● Prompt
For this exercise, retype the lines from the one that holds "666x427 pixels. How" through the one that holds "You are a GUI" in the records below, both included, exactly and without pictures.

Supplied records Block Start

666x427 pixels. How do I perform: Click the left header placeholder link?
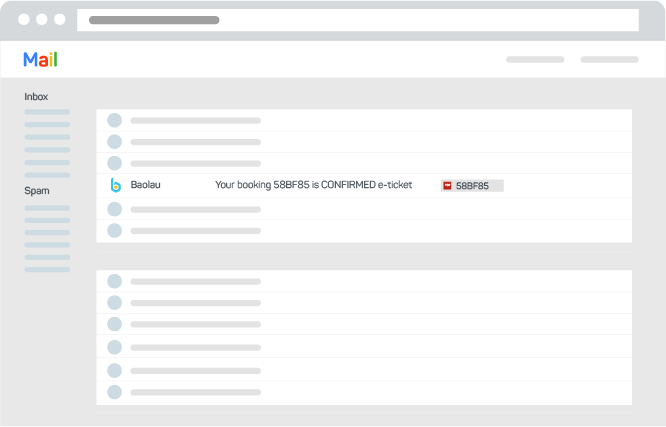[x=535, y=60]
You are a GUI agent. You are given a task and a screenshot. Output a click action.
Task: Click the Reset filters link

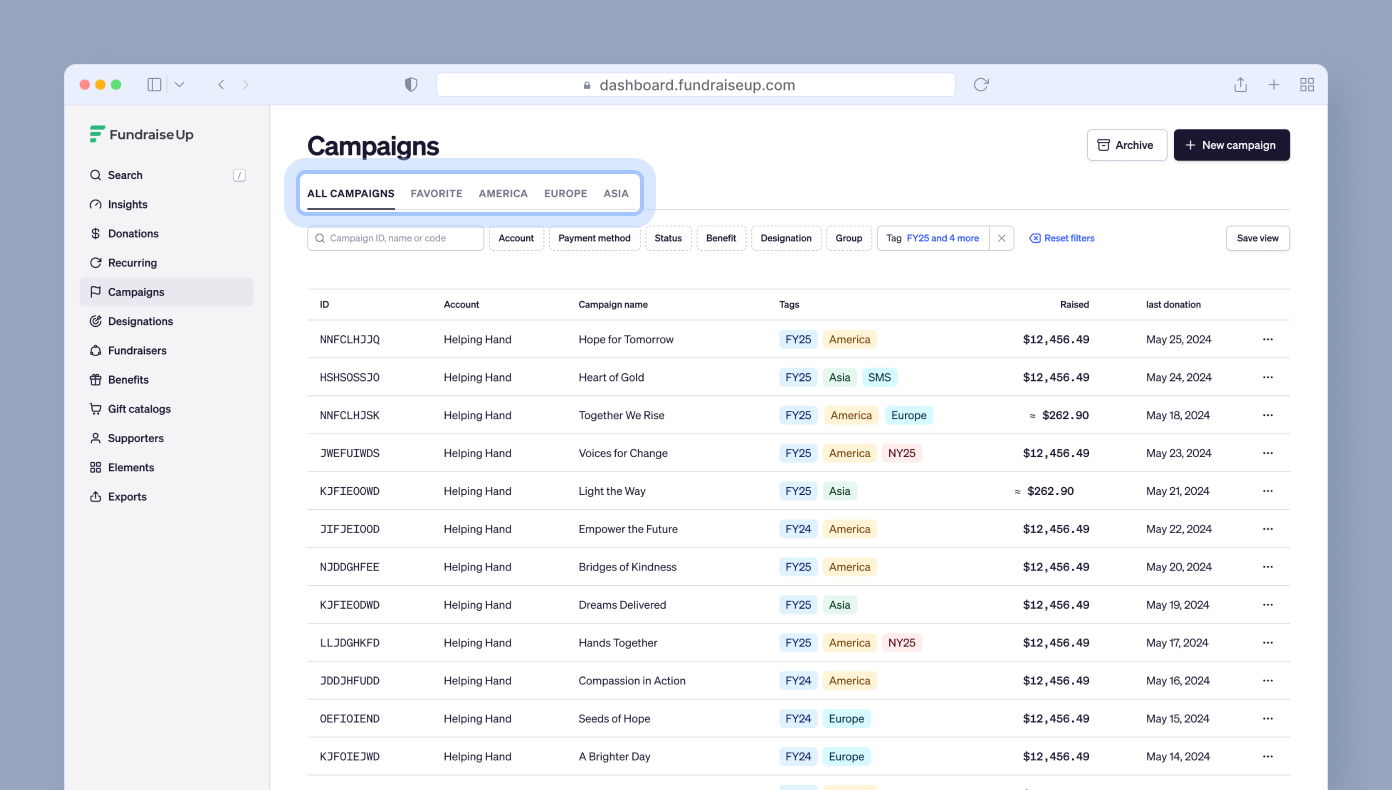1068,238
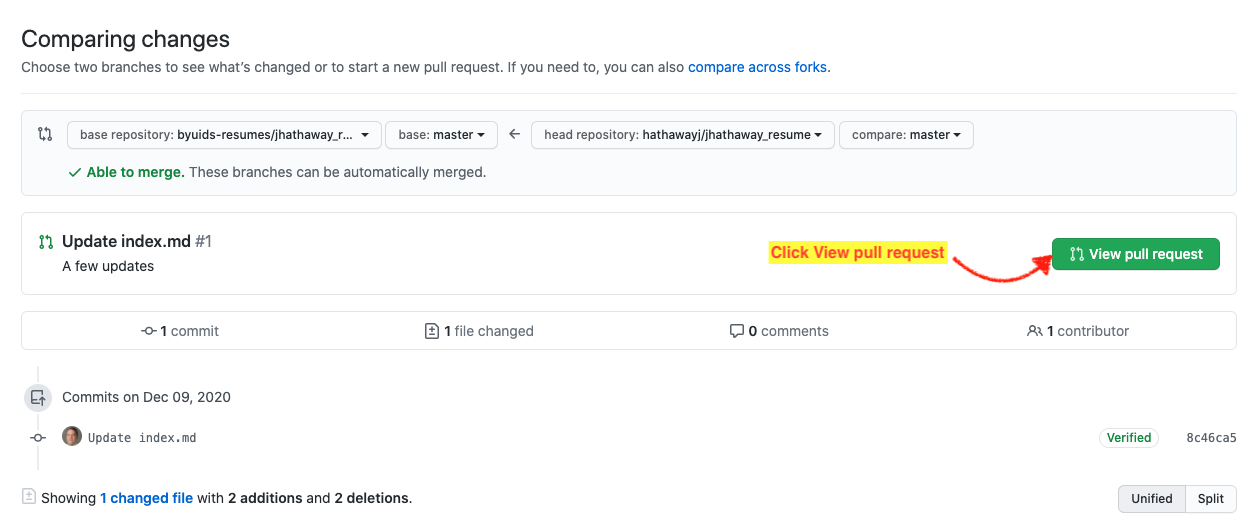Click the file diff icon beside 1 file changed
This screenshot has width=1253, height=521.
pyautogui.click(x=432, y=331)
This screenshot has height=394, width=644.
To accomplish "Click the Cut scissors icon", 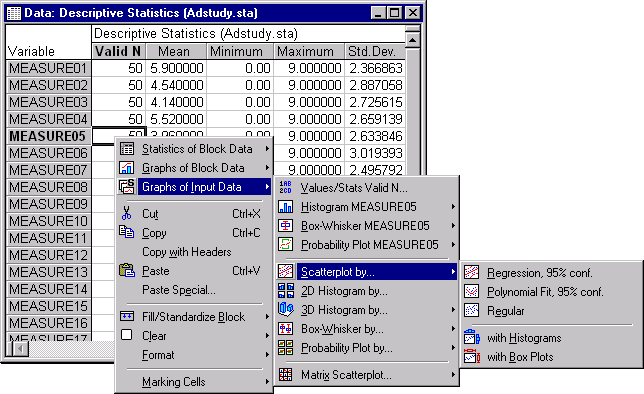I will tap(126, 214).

Supplied records Block End
Supplied records Block Start

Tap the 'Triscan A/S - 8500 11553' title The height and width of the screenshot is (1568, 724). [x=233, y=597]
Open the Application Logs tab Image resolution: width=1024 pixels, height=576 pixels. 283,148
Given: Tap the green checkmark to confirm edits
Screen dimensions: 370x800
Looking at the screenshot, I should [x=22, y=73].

Supplied records Block End
Supplied records Block Start

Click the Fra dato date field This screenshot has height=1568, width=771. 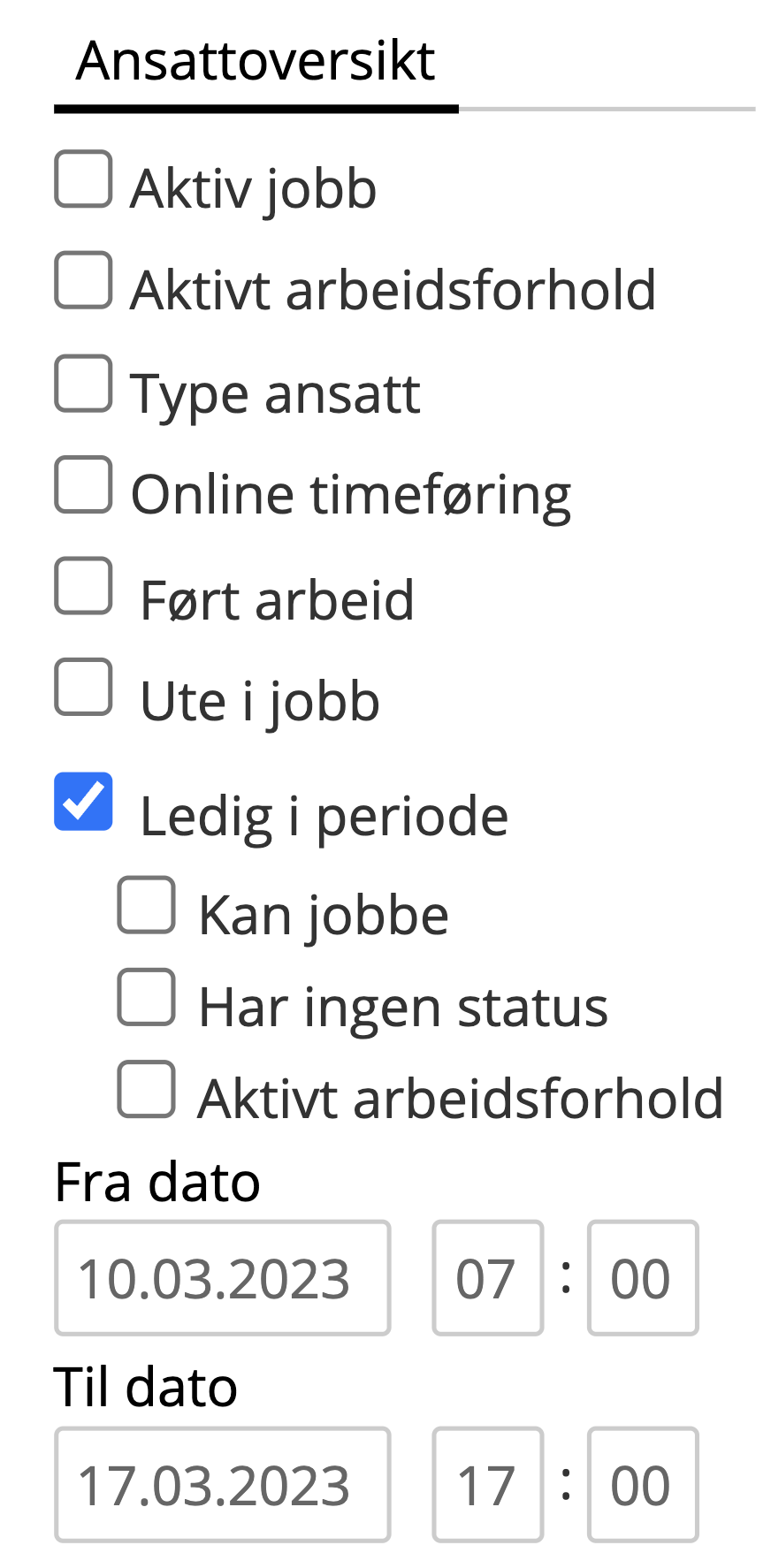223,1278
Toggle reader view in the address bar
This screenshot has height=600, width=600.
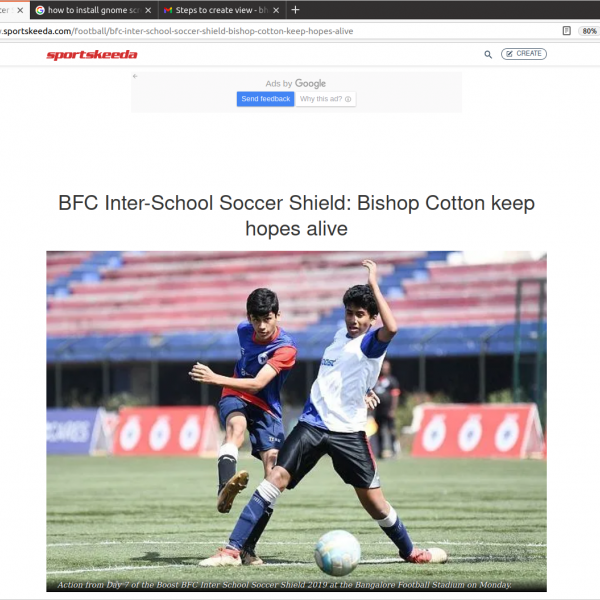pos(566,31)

Supplied records Block End

● Answer section
666x427 pixels. How do I perform: Click the left header placeholder link?
[x=535, y=60]
You are a GUI agent. You are given a task and a screenshot. Output a click action.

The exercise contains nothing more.